ネオ・アルカディアに所属していたと聞いた集落の人間達は顔を顰めた。
「あんた、人間なんだろ?何でレプリロイドなんかと仲良く話してるんだよ?」
「何で私が会話をする相手のことをとやかく言われないといけないの?」
「分かってるのか?こいつらのせいでネオ・アルカディアが…」
「だから何?」
トルナードと会話する度に段々と彼女の表情から感情が無くなっていく。
「え?」
「私からすれば今のネオ・アルカディアもあの“エックス”が統治していたネオ・アルカディアも大して変わりがないわ。精々理不尽な理由で殺されるのがレプリロイドだけじゃなく、人間も入ったくらいね。別に大して昔と変わらないんじゃない?まあ、あなた達はそれに気付いてなかったみたいだけど」
絶句する集落の人間に対して、アイリスの目つきは鋭くなる。
「あなた達はレプリロイドが憎い憎いって言ってるけど…今まであなた達がネオ・アルカディアでのうのうと生きていられたのは誰のおかげ?食べる物にも仕事にも住む場所にも困らなかったのは誰のおかげ?全部全部、あなた達が嫌いなネオ・アルカディアにいたレプリロイドのおかげよ」
それだけ言うと、アイリスはゼロとルインに向き直る。
「お二人共、アリア博士達が待っています。急ぎましょう」
「は、はい…」
アイリスの悲しみに揺れる目を見たルインは、もしかしたら彼女には大切なレプリロイドがいたのではないかと思ったが、聞かないでおくことにした。

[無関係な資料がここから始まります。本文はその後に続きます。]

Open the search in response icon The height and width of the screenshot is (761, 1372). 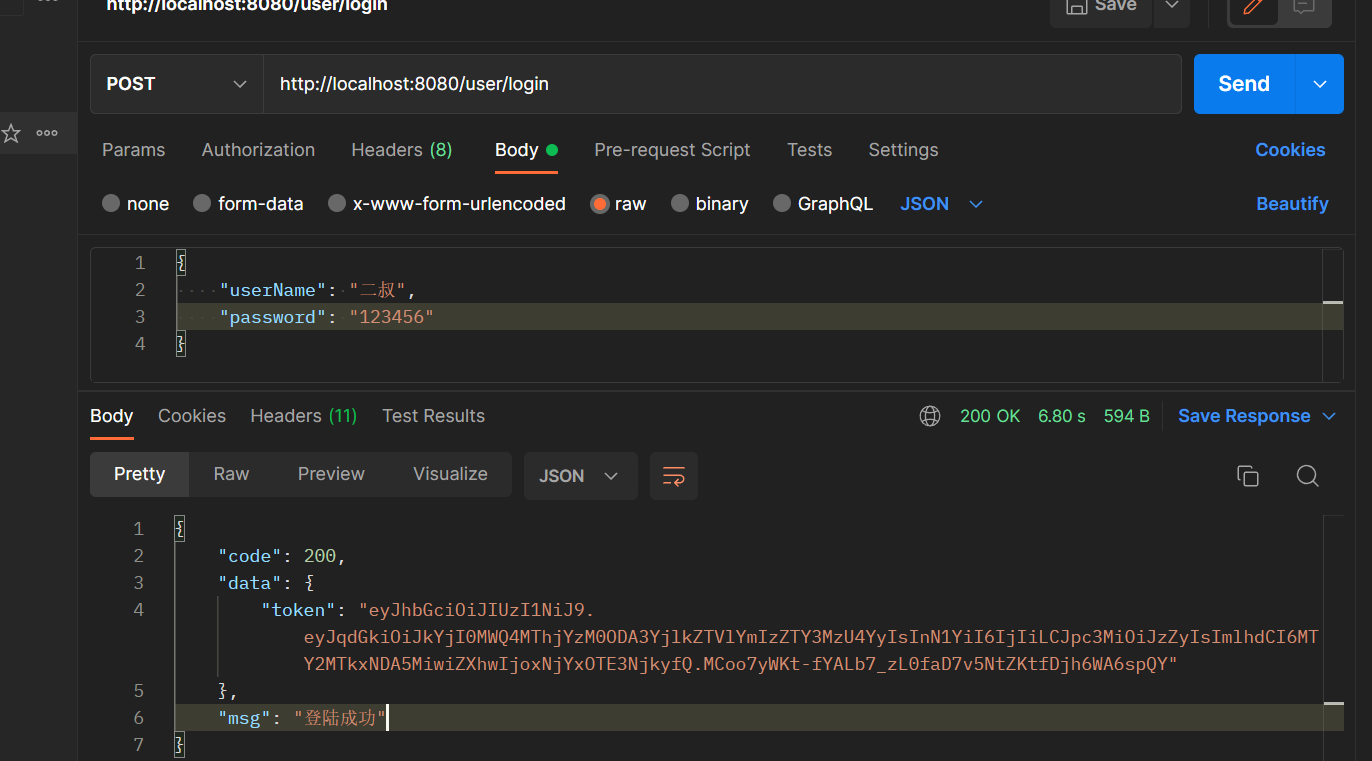point(1307,476)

「お兄ちゃん…お姉ちゃん…ネージュお姉ちゃんを助けてあげて…」
「ああ…お前達にもう一度言わせてもらう。仲間を助けようともせずに、ただのうのうと集落の中で生きるだけなら、お前達もネオ・アルカディアに残った人間達と何も変わりはない」
それだけ言うと、ゼロ達は転送の光に包まれ、転送されるのだった。